A rear view of the gearmotor and one of the mounting bolts.
First, I disconnected the main headlight connector . . .
. . . and then the two connectors behind the high and low-beam bulbs.
Front view of the gearmotor. Here you see the three mounting bolts. There are nuts on each bolt that need to be removed. There is also a nut on the other end of the center shaft you see that goes through the offending gear we're looking to replace. I used a gear wrench and a box-end wrench to unbolt these and was very careful not to drop the nuts as it's a tight fit for my hands in there. Removing the center nut allowed me to slip the linkage arm off the gear shaft and that immediately caused the headlight to freefall/pivot so I was careful in easing it down as I removed the gearmotor.
The instructions indicated that the headlight assembly should be loosened and slid forward to allow removal of the gearmotor but I found I could remove it without doing that. Here's the extracted component.
And here is the free-hanging headlight assembly.
The next step is to use two small screwdrivers to pop the gear cover off. The cover appears to be ultrasonically welded or glued.
I was careful and slowly worked my way around the cover until it popped off in one piece.
The exposed gear shows no obvious sign of damage - yet.
I removed the gear and shaft.
Here's the exposed gear case. Note that the worm is metal.
Finally we can see signs of damage to the gear on the teeth at the bottom of the picture. Doesn't seem like much, but there's not a whole lot of engagement to begin with.
The damaged teeth are at the top in this pic.
I cleaned up the gear case, installed the rubber insert into the brass gear, lubed up the gear, shaft and worm with the silicone grease, slid the gear and plastic washer onto the shaft and then the gear and shaft into the case. Then I prepared for the adhesive application.
The instructions warn you to work fast when gluing the cover back on because there is only about a 5-6 minute working time once the two-part urethane is mixed. They aren't kidding either. It's important that both surfaces have adhesive applied to them and that it is a contiguous ring all the way around the edge of the case to ensure the case is watertight.
I clamped the cover snugly to maintain pressure while the adhesive cured overnight. I used the remaining adhesive to form a bead around the outside of the case/cover interface.
The next morning, I removed the clamps and checked for a good bond.

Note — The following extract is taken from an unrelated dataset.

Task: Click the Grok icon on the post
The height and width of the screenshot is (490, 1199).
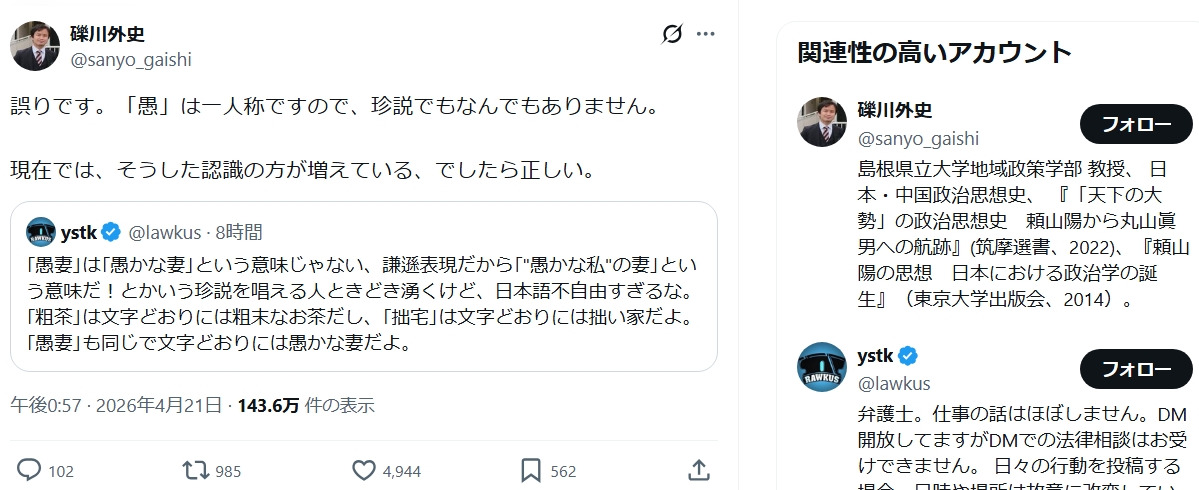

Then I slid the T-bracket onto the shaft with the larger end of the rubber bushing towards to cover to retain it. The T-bracket was added to the kit after reports of cover separation due to adhesive failures caused by axial load of the gear shaft. The bracket helps to keep the cover in place. I also slipped a metal washer between each bracket arm and the cover to take up the space in between - this was one of my additions to the procedure.

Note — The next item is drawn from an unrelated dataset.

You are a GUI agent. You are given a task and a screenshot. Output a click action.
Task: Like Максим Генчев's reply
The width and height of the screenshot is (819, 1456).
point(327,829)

Next, I reinstalled the gearmotor and reassembled the headlight in the reverse order of disassembly, making sure to slide the linkage onto the gear shaft in the proper orientation. Incidentally, the headlight position was out of synch with the passenger side because I installed the gear shaft in a different position than where it was before I removed it (it was about halfway up). Not a problem because I simply manually rotated the motor worm using the **** on the end of the motor until the headlight was in the fully raised position. Finally, I reconnected the battery, tested the headlight raising/lowering action and confirmed it was working properly.
All fixed with only a modicum of fuss.